Este país nunca mudou nem vai mudar. Especializou-se em indústrias de mão-de-obra intensiva e salários baixos e hoje isso é um vício. Repare que sempre tivemos um desemprego alto. Antes de 74 era disfarçado com a emigração e guerra colonial. Depois, com o crescimento da função pública. No futuro, temporariamente, com o TGV, novo aeroporto, e alguns projectos de multinacionais que venham sacar mais uns subsídios e benefícios durante uns anos. Quando era criança e via as notícias já ouvia falar em "moderação salarial", "apertar o cinto", "poupar", "não penalizar as gerações futuras". O discurso não muda e os nossos filhos e netos continuação a ouvir a mesma lengalenga.

Entretanto, para disfarçar, inventam-se as reformas estruturais, um dos maiores mitos do pós-25 de Abril.

Mas há uma coisa extraordinária: já reparou que lá fora os portugueses são considerados trabalhadores excelentes, ganham salários superiores, são empreendedores e chegam ao topo de carreiras com sucesso? Por que será? Não será um problema de...Fico por aqui, comecei a ficar deprimido.


De natália santos a 11 de Novembro de 2009 às 17:56
António Parente,

Peço-lhe, não fique deprimido! Eu sei, Portugal é um peso que trazemos às costas, (e como ele pesa a tantos desgraçados que mesmo assim o amam desalmadamente!),mas temos que as endireitar!

Quando eu dizia que éramos muito diferentes do mundo comunista, era mais uma provocação, pois há  pontos de contacto fortíssimos : a economia dominada pelo Estado,  ditadura (com uma repressão muito   mais forte e generalizada nos regimes comunistas), os tais baixos salários... é verdade a história aproxima-nos mais do que nos separa desses regimes !

Uma das coisas que explica a boa prestação dos nossos trabalhadores no estrangeiro é simples: são bem dirigidos, bem orientados,usam tecnologia mais moderna, ganham mais/muito mais pelo mesmo trabalho, o que os motiva. Essas melhores remunerações explicam também porque aceitam fazer   trabalhos que se podem tornar perigosos e que não fazem em Portugal.

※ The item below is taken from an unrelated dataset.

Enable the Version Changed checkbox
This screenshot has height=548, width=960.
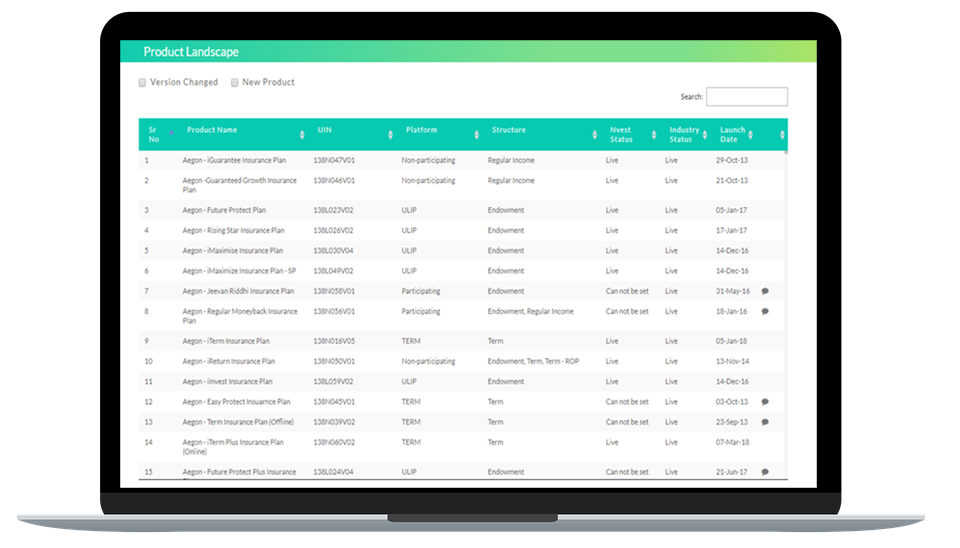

E porque é que não são bem geridos em Portugal ?

Porque o tecido empresarial português muito atomizado, é constituído por patrões/ gerentes com baixa instrução, sendo que é o país da Europa em que a pirâmide se inverte e   uma alta percentagem de empregados tem um nível de habilitações superiores aos patrões!

Vamos dizer, como Cavaco Silva disse a propósito das despesas com os funcionários públicos, que temos que esperar " que morram" para o problema se resolver por si ?

Não. É uma resposta triste  e sem grandeza.

Há um factor, que pesem embora todas as deficiências, vai fazendo a diferença : a instrução da maioria da população, o que vai criando novas pmes ( e mesmo micro) dirigidas por pessoas com um projecto e qualquer coisa  dentro da cabeça para o levar a cabo.

Acredito que é através da educação, a formal e aquela que resulta da liberdade de expressão e circulação de pessoas e ideias que iremos mudar.

Veja lá, estou mais  pessimista  quanto aos ladrões. Como os vamos apanhar?








De Nuno a 18 de Novembro de 2009 às 04:09
olá!
à fé de quem sou, apanham-se de certeza!